Published online by Cambridge University Press: 01 June 2010
The flat tax replacement for the current federal income tax—proposed by Hall and Rabushka, and endorsed by House Majority Leader Dick Armey and Senator and Presidential aspirant Arlen Specter—has attracted support from scholars and the general public alike. Many scholars believe the flat tax will reduce the inefficiencies of the income tax, increase incentives for productive behavior, and promote savings. Proponents add that the flat tax will produce adequate revenue without significantly increasing the tax burden that the personal and corporate income taxes currently impose.
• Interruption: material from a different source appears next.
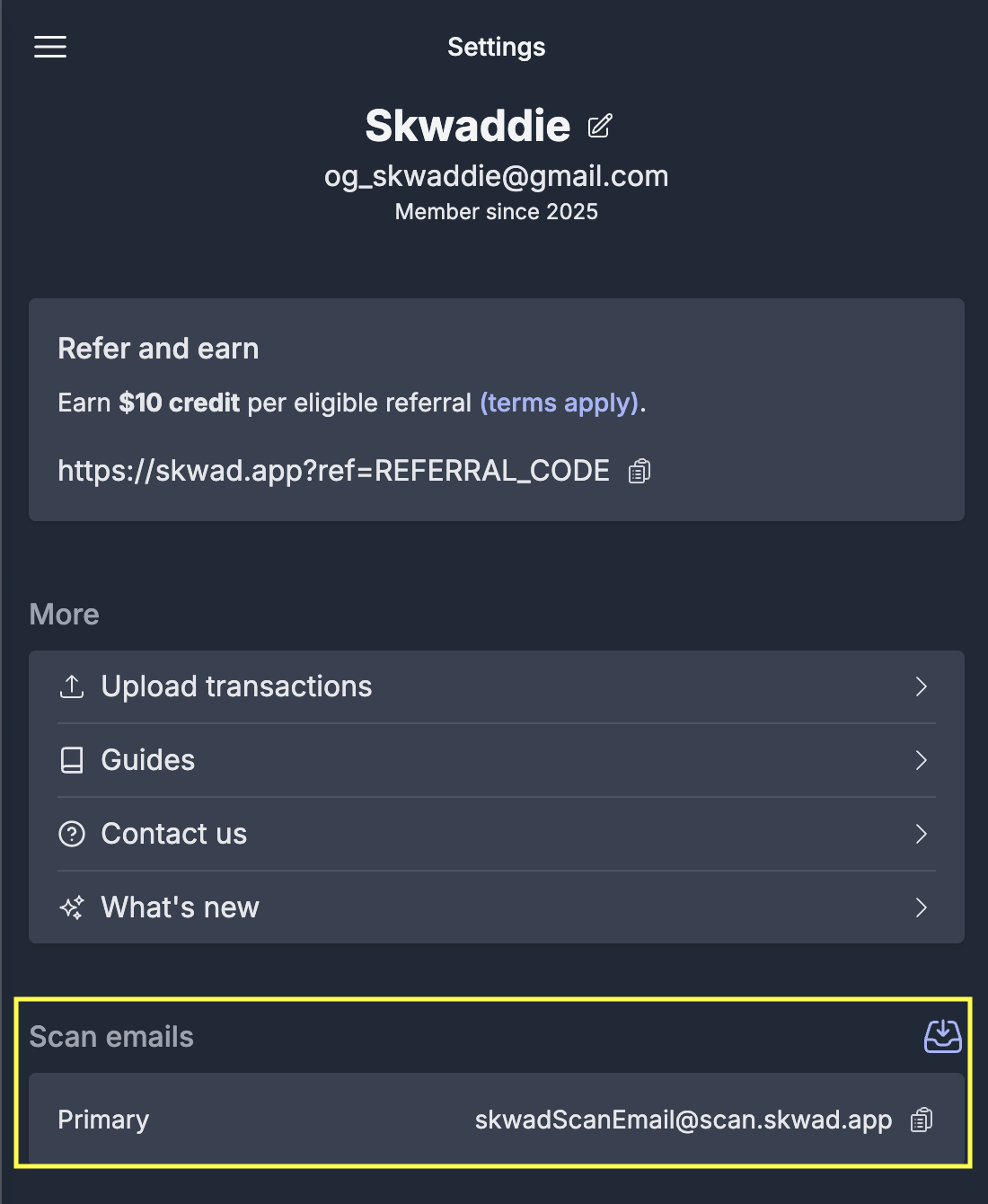Click the skwadScanEmail@scan.skwad.app address text
This screenshot has height=1204, width=988.
pyautogui.click(x=683, y=1120)
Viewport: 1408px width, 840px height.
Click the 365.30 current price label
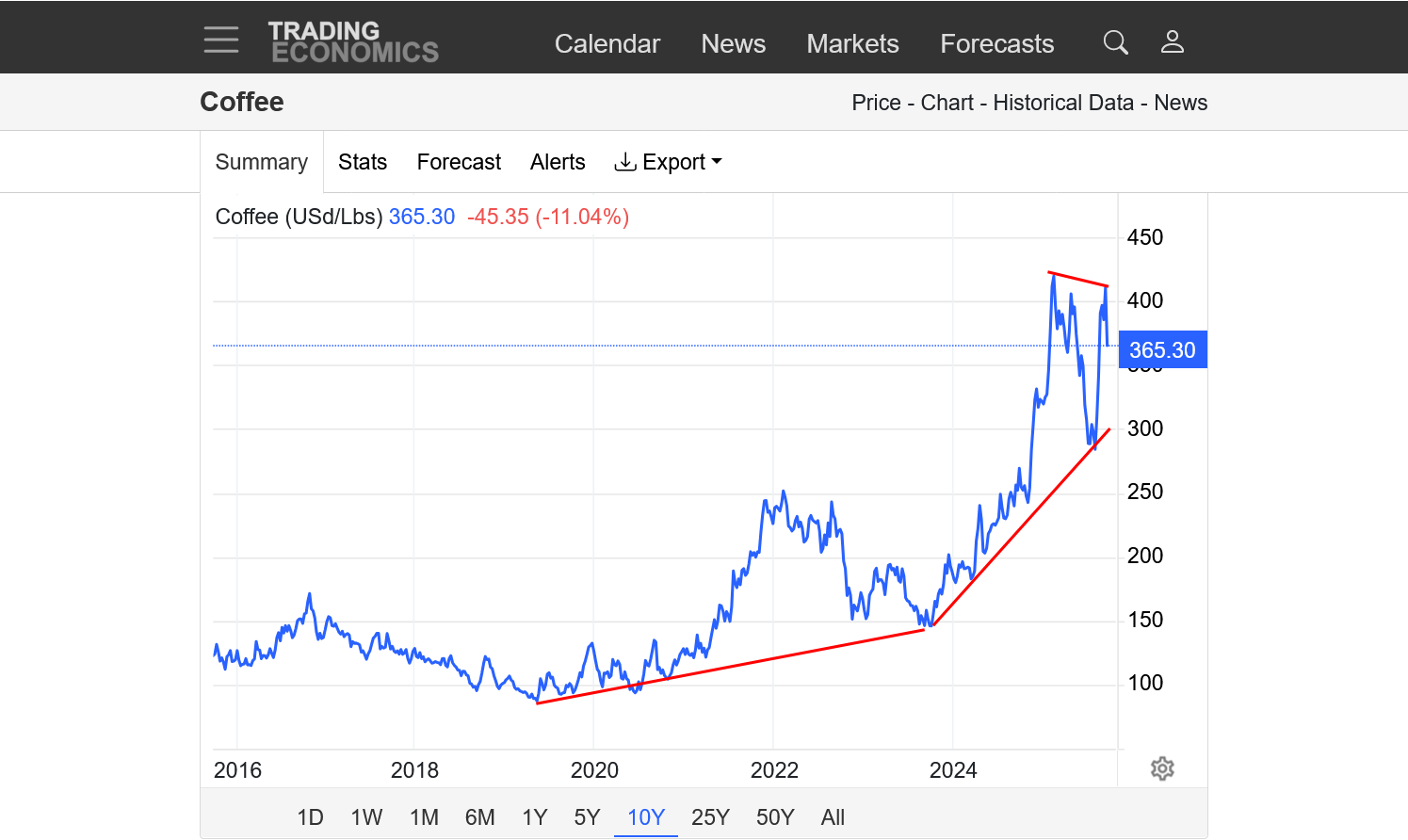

For the general public, the most salient attraction of the flat tax lies in its promise of simplicity. The voluminous Internal Revenue Code would follow the dinosaurs into extinction, replaced by a short and easily comprehended statute. Transactions motivated by tax reduction likewise would disappear, as would the complex forms of certain business transactions. Most particularly, the prospect of filing the annual income tax return on a form the size of a postcard has captured the popular imagination.
The flat tax converts the income tax into a national tax on consumption, whose economic effects resemble those of a value-added tax. It consists of two parts, a tax on individuals and a tax on businesses. The two taxes, taken together, create an “airtight” system for including income in the tax base once and only once, as close to the source as possible. The rate is the same for both taxes.